● Action item:
Using the entries below, transcribe exactly the line containing "Viewport: 1171px width, 969px height." and each line that follows it to the end.

[Start of Attachment]

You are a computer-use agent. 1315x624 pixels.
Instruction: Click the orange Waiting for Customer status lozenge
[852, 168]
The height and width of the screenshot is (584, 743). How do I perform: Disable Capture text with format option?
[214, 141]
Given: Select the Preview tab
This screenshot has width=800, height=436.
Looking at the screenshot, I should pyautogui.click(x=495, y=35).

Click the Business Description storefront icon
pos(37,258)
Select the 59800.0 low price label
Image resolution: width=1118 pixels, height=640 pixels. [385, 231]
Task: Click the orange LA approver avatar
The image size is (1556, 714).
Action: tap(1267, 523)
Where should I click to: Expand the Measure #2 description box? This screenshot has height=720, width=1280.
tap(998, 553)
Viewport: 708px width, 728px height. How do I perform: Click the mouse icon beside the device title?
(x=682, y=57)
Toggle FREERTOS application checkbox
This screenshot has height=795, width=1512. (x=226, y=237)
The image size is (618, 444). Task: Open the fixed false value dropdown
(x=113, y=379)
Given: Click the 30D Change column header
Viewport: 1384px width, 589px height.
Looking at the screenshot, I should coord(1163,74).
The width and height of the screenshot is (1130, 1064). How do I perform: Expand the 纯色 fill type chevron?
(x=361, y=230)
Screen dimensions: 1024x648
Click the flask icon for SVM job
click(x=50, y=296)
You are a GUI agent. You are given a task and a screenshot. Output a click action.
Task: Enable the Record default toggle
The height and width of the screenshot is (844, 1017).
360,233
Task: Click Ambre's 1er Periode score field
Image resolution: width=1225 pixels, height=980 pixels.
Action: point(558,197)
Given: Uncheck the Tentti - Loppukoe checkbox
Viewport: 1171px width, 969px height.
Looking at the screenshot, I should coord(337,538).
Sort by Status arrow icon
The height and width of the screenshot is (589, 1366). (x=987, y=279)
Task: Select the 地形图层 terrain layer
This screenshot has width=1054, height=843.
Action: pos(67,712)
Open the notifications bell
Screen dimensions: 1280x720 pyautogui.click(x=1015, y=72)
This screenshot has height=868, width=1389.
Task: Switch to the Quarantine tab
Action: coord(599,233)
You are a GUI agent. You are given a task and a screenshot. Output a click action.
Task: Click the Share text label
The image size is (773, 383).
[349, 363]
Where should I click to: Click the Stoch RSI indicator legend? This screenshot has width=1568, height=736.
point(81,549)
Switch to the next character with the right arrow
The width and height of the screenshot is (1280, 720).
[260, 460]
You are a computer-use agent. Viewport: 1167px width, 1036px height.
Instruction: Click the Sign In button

[End of Attachment]

● Output for this task:
Viewport: 1171px width, 969px height.
Looking at the screenshot, I should coord(337,538).
Sort by Status arrow icon
The height and width of the screenshot is (589, 1366). (x=987, y=279)
Task: Select the 地形图层 terrain layer
This screenshot has width=1054, height=843.
Action: pos(67,712)
Open the notifications bell
Screen dimensions: 1280x720 pyautogui.click(x=1015, y=72)
This screenshot has height=868, width=1389.
Task: Switch to the Quarantine tab
Action: coord(599,233)
You are a GUI agent. You are given a task and a screenshot. Output a click action.
Task: Click the Share text label
The image size is (773, 383).
[349, 363]
Where should I click to: Click the Stoch RSI indicator legend? This screenshot has width=1568, height=736.
point(81,549)
Switch to the next character with the right arrow
The width and height of the screenshot is (1280, 720).
[260, 460]
You are a computer-use agent. Viewport: 1167px width, 1036px height.
Instruction: Click the Sign In button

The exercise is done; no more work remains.